I like this. I would suggest a holo on the carbine along with iron sights and my choice of caliber for the handgun would be .45. I would keep the shotgun for home defense and bird/waterfowl hunting also. Might add a 5.56 in the mix for close to medium range and cheaper than the .308 rounds.. But we all have different opinions and the next 20 people will add theirs as well. It just comes down to what you want personally.


----------



## PrepConsultant (Aug 28, 2012)

bigdogbuc said:


> I would like to publicly apologize to ApexPredator for an off-color comment I posted on his thread. He sent me a message and it was obvious that he was somewhat concerned by and did not understand the nature of my post. I removed the comment as a courtesy and sent him a message explaining the context of my comment, as well as an apology. We all make mistakes and at times say things that may not necessarily come across the right way. I wish to take responsibility for that and let the entire forum know that I am sorry for any impolite conduct, especially toward a new member who was just making conversation.

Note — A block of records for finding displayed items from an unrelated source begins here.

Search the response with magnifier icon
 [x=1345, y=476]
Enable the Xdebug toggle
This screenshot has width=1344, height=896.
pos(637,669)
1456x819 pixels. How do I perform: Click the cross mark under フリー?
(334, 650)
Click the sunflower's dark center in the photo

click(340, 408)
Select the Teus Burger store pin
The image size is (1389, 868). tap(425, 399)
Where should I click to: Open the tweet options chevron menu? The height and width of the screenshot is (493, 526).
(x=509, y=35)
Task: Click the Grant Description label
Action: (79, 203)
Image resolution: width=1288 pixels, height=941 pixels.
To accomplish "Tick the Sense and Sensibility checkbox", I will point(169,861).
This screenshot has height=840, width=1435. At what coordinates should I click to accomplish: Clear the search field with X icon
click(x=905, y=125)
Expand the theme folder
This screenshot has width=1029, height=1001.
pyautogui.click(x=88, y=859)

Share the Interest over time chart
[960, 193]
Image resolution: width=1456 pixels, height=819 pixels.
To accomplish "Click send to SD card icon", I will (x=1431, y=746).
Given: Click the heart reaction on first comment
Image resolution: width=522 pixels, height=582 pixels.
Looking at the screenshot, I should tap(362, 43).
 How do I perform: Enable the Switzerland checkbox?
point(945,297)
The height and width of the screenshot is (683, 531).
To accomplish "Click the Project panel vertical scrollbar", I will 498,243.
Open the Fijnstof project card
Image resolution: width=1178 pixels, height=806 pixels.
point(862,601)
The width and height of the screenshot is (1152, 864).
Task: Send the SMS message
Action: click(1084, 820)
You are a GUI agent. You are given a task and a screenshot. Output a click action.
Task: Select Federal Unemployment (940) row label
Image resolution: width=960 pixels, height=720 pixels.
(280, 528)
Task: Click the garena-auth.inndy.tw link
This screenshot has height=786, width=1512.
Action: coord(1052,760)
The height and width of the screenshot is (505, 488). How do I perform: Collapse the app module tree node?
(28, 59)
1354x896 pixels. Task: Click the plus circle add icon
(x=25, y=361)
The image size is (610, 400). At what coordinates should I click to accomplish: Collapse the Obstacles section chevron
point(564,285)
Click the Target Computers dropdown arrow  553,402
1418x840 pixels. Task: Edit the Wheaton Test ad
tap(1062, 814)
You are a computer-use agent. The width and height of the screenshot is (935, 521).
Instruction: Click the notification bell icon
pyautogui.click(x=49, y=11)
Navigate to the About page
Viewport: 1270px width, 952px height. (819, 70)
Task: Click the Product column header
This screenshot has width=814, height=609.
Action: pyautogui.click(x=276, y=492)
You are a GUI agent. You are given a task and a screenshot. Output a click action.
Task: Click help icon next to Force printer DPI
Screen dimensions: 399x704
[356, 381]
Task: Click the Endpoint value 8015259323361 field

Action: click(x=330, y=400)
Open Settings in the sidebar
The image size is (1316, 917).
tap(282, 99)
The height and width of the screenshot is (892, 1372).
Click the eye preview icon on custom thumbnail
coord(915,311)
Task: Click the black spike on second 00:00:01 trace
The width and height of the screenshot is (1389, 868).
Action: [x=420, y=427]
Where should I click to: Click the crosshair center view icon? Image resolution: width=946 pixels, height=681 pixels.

I read the comment before it was removed and didn't think you were speakin to anyone specific.. I respect you for your apology and I'm sure he will be able to get past it. We all make mistakes and I know I sure make some smart ass comments on here but with no hate full intentions..Something just comes to mind and the fingers do the typing... Friends don't let friends drink and post I say..lol


----------



## Prepadoodle (May 28, 2013)

I don't have an arsenal, but I was pre-caching a few peacekeeping firearms and some ammo that I was going to donate to DHS if they needed them. As an honest, law abiding, government fearing American, it's the least I could do, you know?

Unfortunately, they were all lost in a boating accident.

I do have a paintball gun, but have welded the barrel shut to make it safer. I sleep better at night knowing that it can't fall into the hands of some government hating lunatic who might use it to like paint people and stuff.

I feel sorry for the people who don't understand that the constitutional "right to bear arms" is a typo. They didn't have spell checkers back in those days, but what they were trying to say is the "right to bare arms," which was put in place to ensure we have the right to wear short sleeve shirts. Long live the republic!


----------



## ApexPredator (Aug 17, 2013)

actually the M82A1 I have in my room has less kick than my SCAR its all in a good muzzle brake and four buffer springs but that's one I use for work you just gotta make sure the platform you are on can handle the muzzle brake dam thing can bring down a roof.


----------



## 71Chevrolet (Nov 19, 2012)

Ideal? Probably not, what I have on hand is an old Remington 30-06 model 760 semi auto with 4-12 bushnell for somewhat long distance. Sks with irons for short/medium range and an assortment of sidearms for last stand. Not really ideal but its what I got. Could throw in the ar with 3-9 Nikon for good measure! I have some options but nothing that is a real good arsenal for one person. I'd need a truck to bring everything I think I need!!!


----------



## Piratesailor (Nov 9, 2012)

I think the NSA already knows what I have.


----------



## PaulS (Mar 11, 2013)

The NSA not withstanding it seems pointless to broadcast what you have in the way of guns. 
Between what I have and what I can quickly build there is enough to do most any job that might be necessary.
I see no reason to list what either might be.


----------